Supreme Court of Vermont

August 25, 2017

In re Programmatic Changes to Standard-Offer Program & Investigation into Establishment of Standard-Offer Prices (Allco Renewable Energy Limited and PLH LLC, Appellants)

         On Appeal from Public Service Board James Volz, Chair

          Thomas Melone, New York, New York, for Appellants.

          Geoffrey Commons, Acting Director for Public Advocacy, and Jeanne Elias, Special Counsel, Montpelier, for Appellee Department of Public Service.
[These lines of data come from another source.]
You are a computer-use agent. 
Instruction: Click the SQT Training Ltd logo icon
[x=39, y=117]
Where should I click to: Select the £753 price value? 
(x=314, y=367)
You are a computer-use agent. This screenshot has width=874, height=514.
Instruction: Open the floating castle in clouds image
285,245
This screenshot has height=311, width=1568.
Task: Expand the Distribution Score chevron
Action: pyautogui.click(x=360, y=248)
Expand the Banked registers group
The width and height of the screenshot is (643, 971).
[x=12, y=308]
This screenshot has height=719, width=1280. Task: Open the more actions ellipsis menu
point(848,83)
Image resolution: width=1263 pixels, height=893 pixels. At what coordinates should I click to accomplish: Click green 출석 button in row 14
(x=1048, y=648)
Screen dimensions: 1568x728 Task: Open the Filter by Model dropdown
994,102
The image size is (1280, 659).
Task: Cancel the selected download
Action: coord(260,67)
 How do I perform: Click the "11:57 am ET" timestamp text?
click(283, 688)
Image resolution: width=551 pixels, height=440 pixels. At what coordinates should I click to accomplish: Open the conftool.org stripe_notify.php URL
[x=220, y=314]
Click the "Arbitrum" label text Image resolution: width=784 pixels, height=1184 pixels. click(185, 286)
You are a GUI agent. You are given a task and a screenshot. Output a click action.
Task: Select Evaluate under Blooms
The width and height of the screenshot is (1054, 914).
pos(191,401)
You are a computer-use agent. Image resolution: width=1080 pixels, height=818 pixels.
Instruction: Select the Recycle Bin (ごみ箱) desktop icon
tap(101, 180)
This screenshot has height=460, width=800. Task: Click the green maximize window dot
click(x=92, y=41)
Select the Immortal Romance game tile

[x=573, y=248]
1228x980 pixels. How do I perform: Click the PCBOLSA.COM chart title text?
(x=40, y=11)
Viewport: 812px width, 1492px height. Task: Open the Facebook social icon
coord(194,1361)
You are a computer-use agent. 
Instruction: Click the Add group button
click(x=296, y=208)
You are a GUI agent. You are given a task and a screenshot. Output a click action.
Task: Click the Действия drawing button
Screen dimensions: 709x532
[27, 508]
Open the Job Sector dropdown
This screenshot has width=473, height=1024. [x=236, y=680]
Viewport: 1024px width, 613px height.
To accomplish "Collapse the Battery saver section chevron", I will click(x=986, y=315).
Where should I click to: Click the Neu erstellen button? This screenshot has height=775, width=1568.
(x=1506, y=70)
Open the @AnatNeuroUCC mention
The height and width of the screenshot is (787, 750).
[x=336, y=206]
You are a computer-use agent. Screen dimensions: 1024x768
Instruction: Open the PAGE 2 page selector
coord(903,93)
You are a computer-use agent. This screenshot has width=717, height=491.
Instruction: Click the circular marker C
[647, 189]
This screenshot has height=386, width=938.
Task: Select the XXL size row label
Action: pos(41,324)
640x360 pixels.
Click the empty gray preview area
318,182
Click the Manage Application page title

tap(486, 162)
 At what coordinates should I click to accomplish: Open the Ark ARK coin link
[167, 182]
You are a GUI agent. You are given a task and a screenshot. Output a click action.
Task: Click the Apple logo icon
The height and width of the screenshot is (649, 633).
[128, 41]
          PRESENT: Skoglund, Robinson, Eaton and Carroll, JJ., and Burgess, J. (Ret.), Specially Assigned

          SKOGLUND, J.

         ¶ 1. Allco Renewable Energy Limited and PLH LLC (collectively Allco) appeal the Public Service Board's order denying their motion to reconsider. As in its motion to reconsider, Allco argues on appeal that the Board was required to award standard-offer contracts to several solar projects because they provided "sufficient benefits" to the operation of Vermont's electric grid, as set forth in 30 V.S.A. § 8005a(d)(2). Because Allco's claims relating to the correct application of § 8005a(d)(2) were neither raised nor decided below, we decline to address them on appeal. Accordingly, we conclude that the Board did not err in denying Allco's motion for reconsideration, and affirm.

         ¶ 2. The standard-offer program is a component of Vermont's Sustainably Priced Energy Enterprise Development (SPEED) program, which promotes the development of renewable energy in Vermont. See id. § 8001. The standard-offer program-codified in 30 V.S.A. § 8005a-provides the Public Service Board with the authority to offer power-purchase contracts to new renewable-energy plants if the proposed plants satisfy certain requirements; for example, the plant must be located in Vermont, have a capacity of 2.2 megawatts or less, and comply with other restrictions. Id. § 8005a(b).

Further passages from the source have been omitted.